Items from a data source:
· · · · ·

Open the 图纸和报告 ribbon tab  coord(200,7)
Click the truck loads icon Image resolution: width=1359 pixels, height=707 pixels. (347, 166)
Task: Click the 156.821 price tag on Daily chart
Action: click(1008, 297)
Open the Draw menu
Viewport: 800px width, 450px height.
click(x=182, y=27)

· · · · ·

### ACTIVITY
Reproduce every line above. Keep it exact.

### RESPONSE TO THIS EXERCISE
Open the 图纸和报告 ribbon tab  coord(200,7)
Click the truck loads icon Image resolution: width=1359 pixels, height=707 pixels. (347, 166)
Task: Click the 156.821 price tag on Daily chart
Action: click(1008, 297)
Open the Draw menu
Viewport: 800px width, 450px height.
click(x=182, y=27)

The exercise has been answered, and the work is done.